Electronic and Class Action Discovery
Electronic (or e-) discovery and class action discovery have revolutionized Rule 26 of the Federal Rules of Civil Procedure and its ensuing implementing rules. Electronic communication has become so pervasively the prescribed currency of ordinary business and personal discourse that vast amounts of contemporaneously-created information and documentation that simply did not exist before the electronic communications revolution are now available to shed light on every conceivably relevant aspect of legally significant events. The amount of information that has become available electronically (electronically stored information, or ESI), in turn, is so enormous—and so permanent in character—that an entire jurisprudence is developing around the obligation to preserve metadata, the consequences of failure to do so, the allocation of responsibility between litigating parties to bear the enormous cost of extracting and producing this information and even broader conceptual issues like whether traditional doctrines like the statute of limitations and laches should be adjusted to account for the ubiquity and permanency of metadata.
In tandem with the explosion of jurisprudence relating to electronic discovery has been the creation of similar jurisprudence surrounding the maintenance of class actions. At the forefront of class certification jurisprudence is burgeoning case law and rulemaking regarding the permissible scope of discovery in class actions. What pre-certification discovery is appropriate to determine whether a class is suitable? May pre-certification discovery implicate the merits of a dispute, or must it be restricted to discovery which goes only to the issue of whether the criteria of Rule 23 have been met? Who should bear the burden of expense for conducting this discovery? To what extent is electronic discovery available in putative class actions, and are the operative rules pertaining to the availability of electronic discovery different when discovery can be conducted as to literally thousands of putative class members?

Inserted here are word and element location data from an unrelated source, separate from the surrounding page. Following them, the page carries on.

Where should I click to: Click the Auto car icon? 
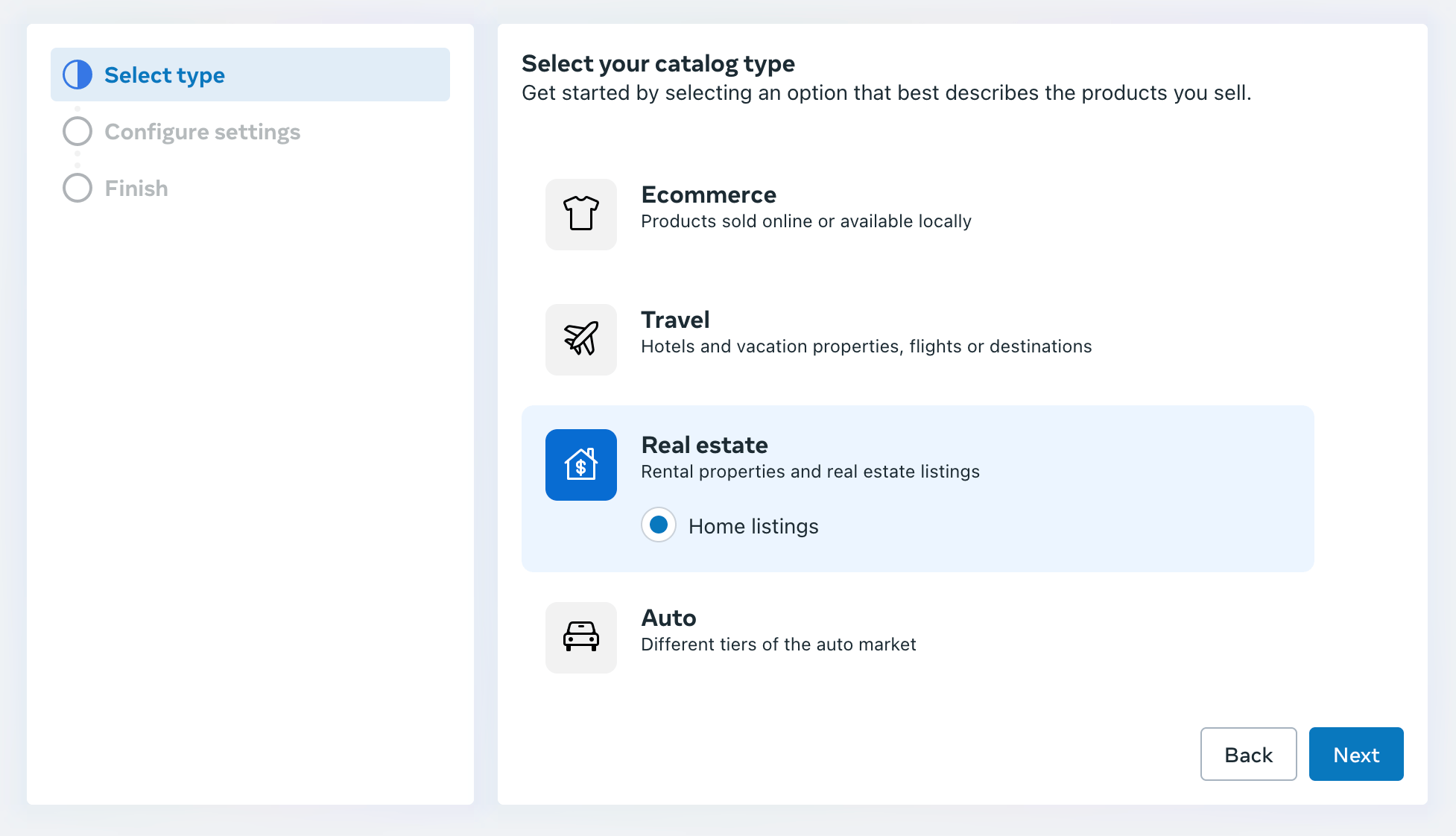tap(580, 637)
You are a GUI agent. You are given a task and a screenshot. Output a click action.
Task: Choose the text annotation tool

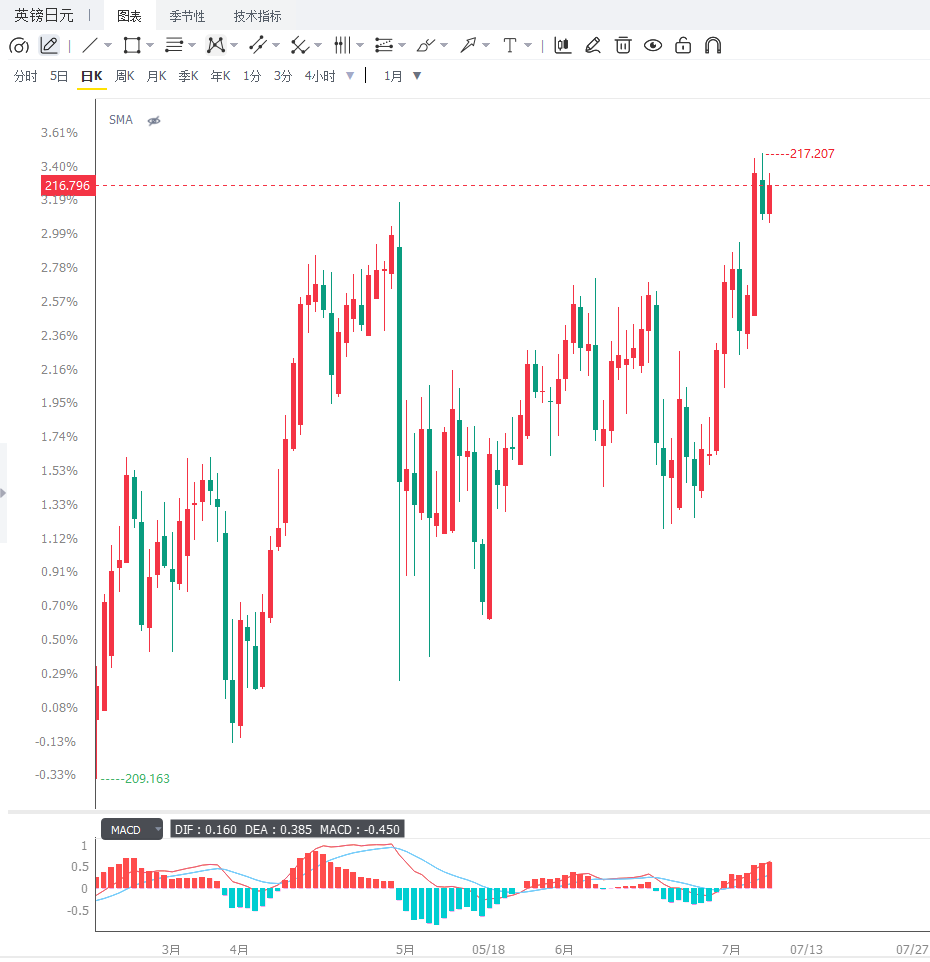[x=509, y=45]
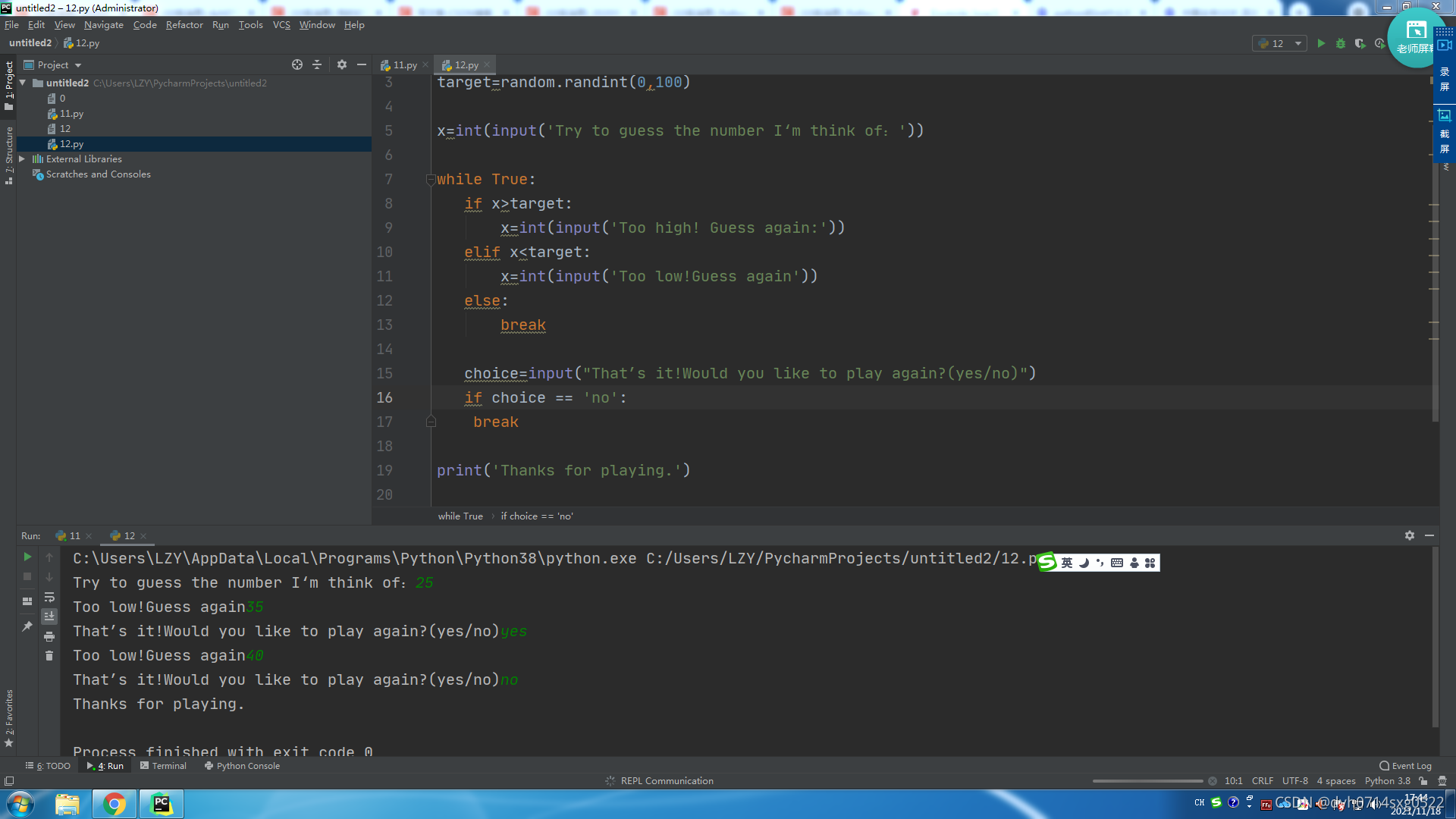Click the Run 12 configuration dropdown
The image size is (1456, 819).
tap(1281, 43)
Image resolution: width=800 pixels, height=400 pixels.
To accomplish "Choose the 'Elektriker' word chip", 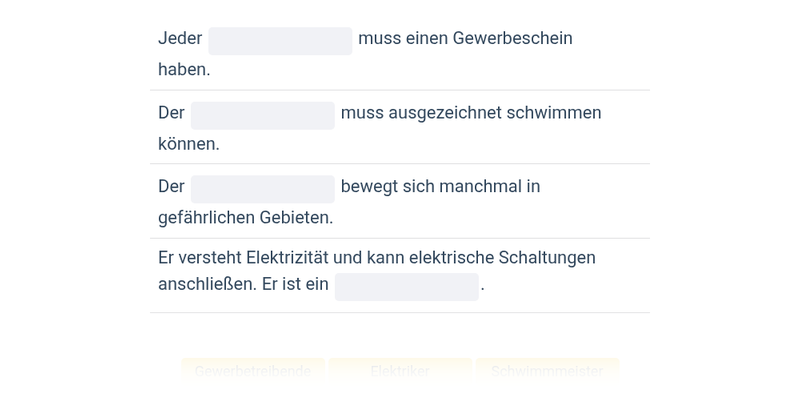I will click(x=400, y=371).
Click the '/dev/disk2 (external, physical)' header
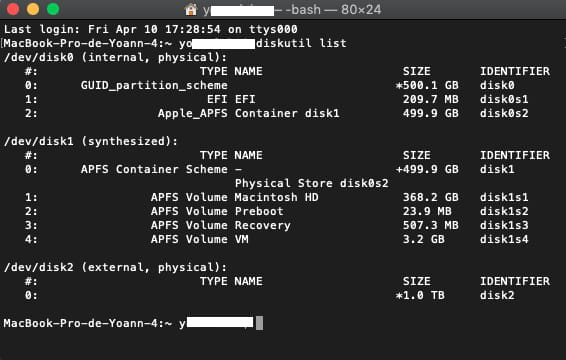Image resolution: width=566 pixels, height=360 pixels. (x=116, y=267)
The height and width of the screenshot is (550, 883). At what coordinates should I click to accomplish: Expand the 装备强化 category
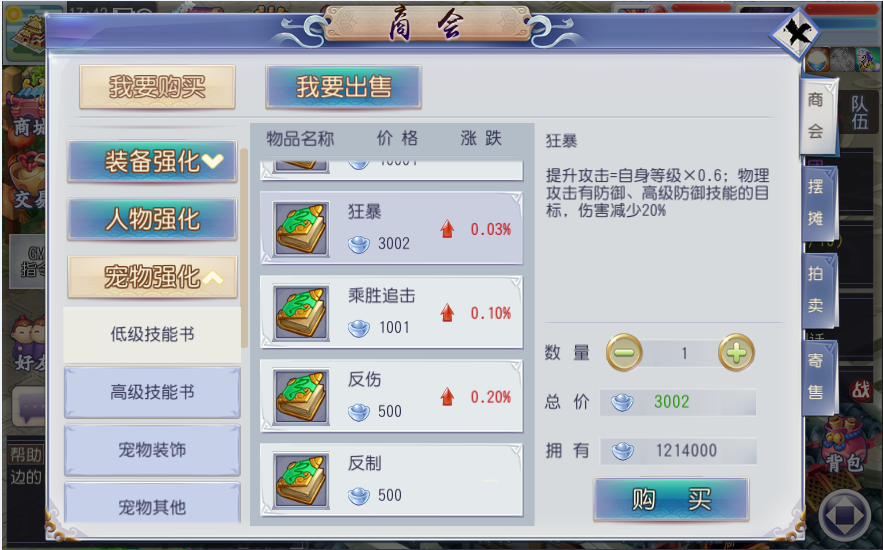tap(152, 162)
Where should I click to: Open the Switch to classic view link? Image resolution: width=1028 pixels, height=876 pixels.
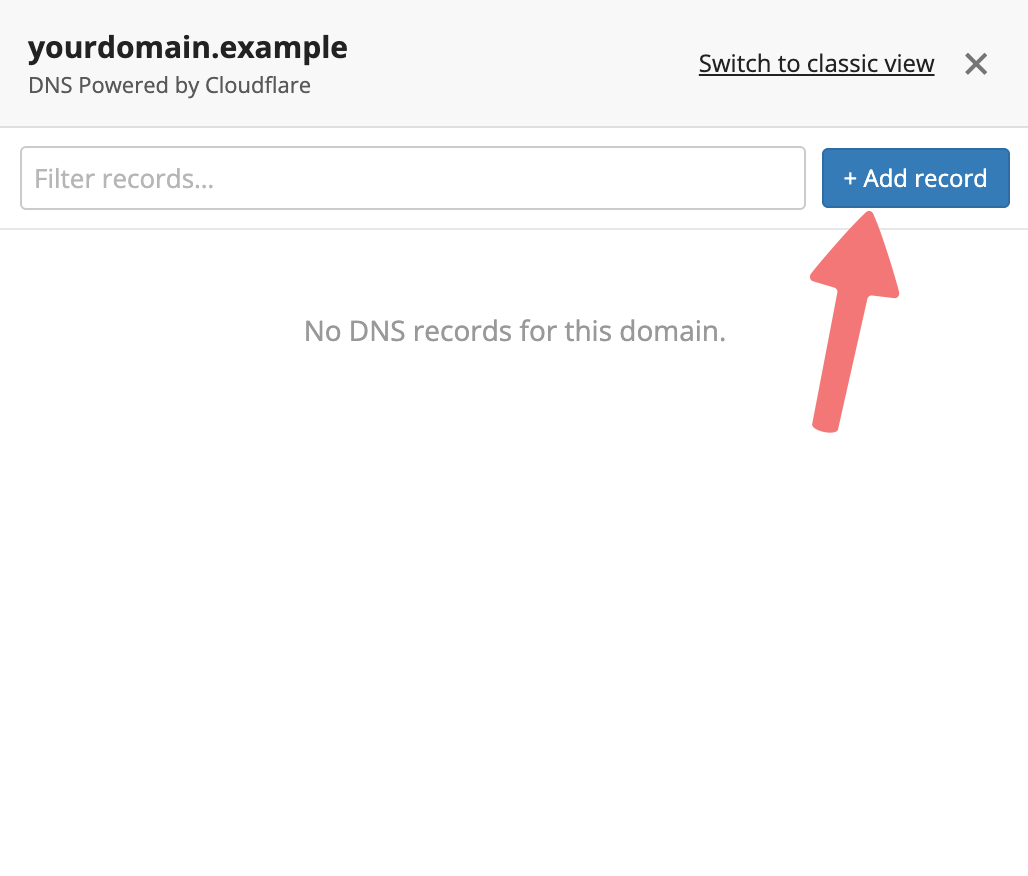[x=816, y=64]
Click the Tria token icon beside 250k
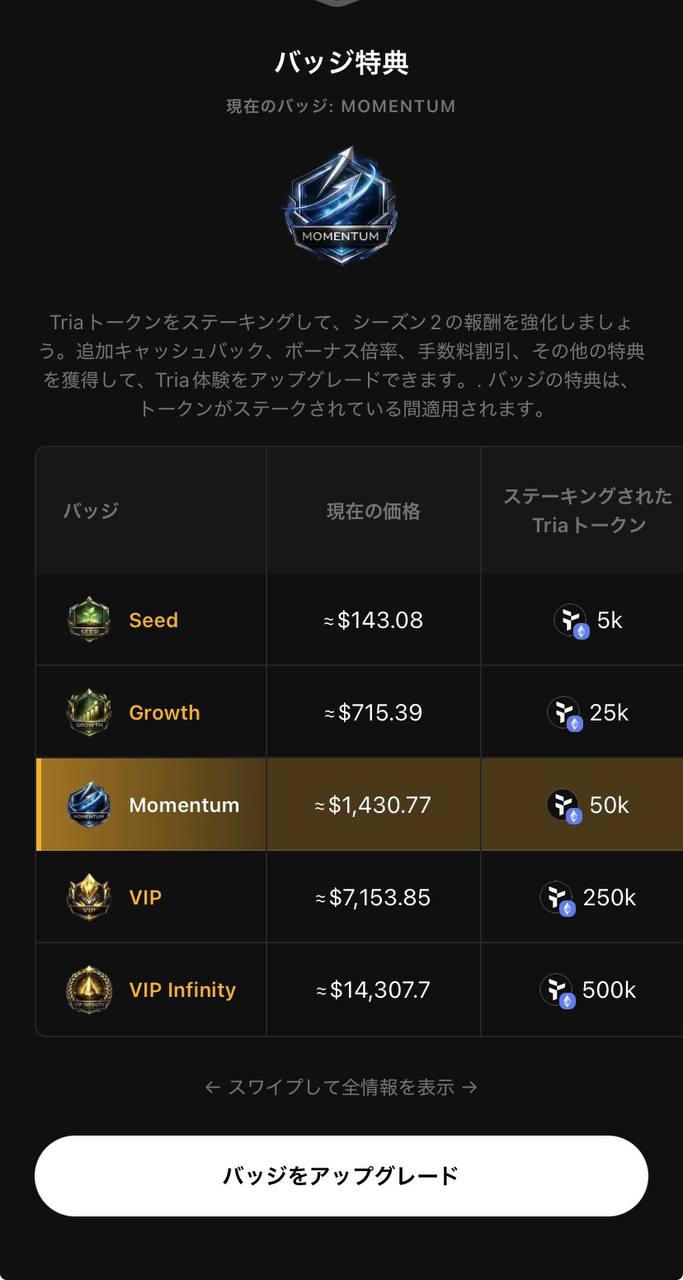The height and width of the screenshot is (1280, 683). [x=557, y=898]
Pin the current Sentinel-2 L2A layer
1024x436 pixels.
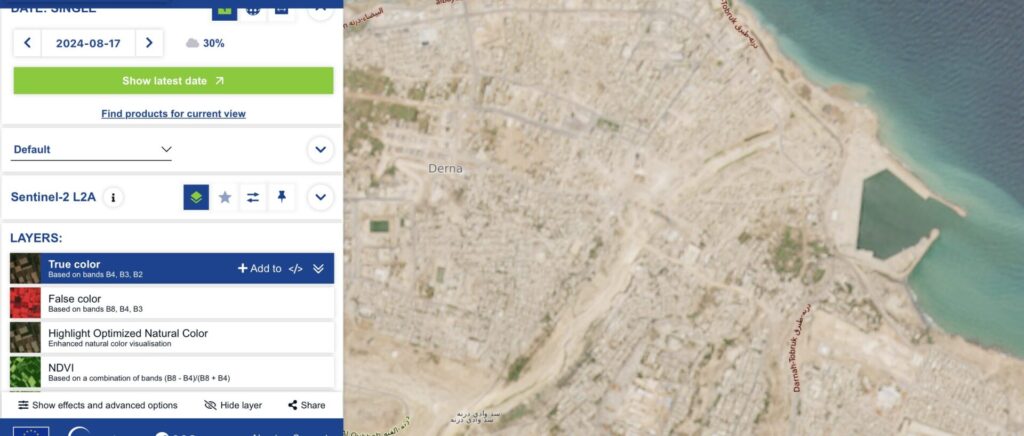281,197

Our course will examine electronic and class discovery comprehensively from the ground up. Our primary textbook will be Scheindlin et al’s “Electronic Discovery and Digital Evidence: Cases and Materials, 3d,” to be supplemented by cases and materials provided by the instructor to address specific class discovery issues and new and breaking developments in this highly fluid area of the law. In the e-discovery context, we will discuss the components of electronic discovery; the obligation to preserve, collect and produce information and the time when that obligation that begins; the sources of ESI; the principles promulgated by the Sedona Conference which have guided the development of the jurisprudence; judicially-approved techniques for the extraction of this data; and the sanctions for failure to preserve or produce evidence. In the class action context, we will discuss the contours of the discovery rules as they apply to class actions; the limits of relevancy in the class certification context; the jurisprudence which has developed regarding the permissible scope of inquiry at the pre-certification and post-certification stage of discovery; and the unique issues posed by seeking electronic discovery in the class action setting.
Since much of discovery practice pertaining to electronic and class discovery involves weighing competing considerations of relevance on the one hand and burden and expense on the other, the course will emphasize both the theory and the practice pertaining to these forms of discovery.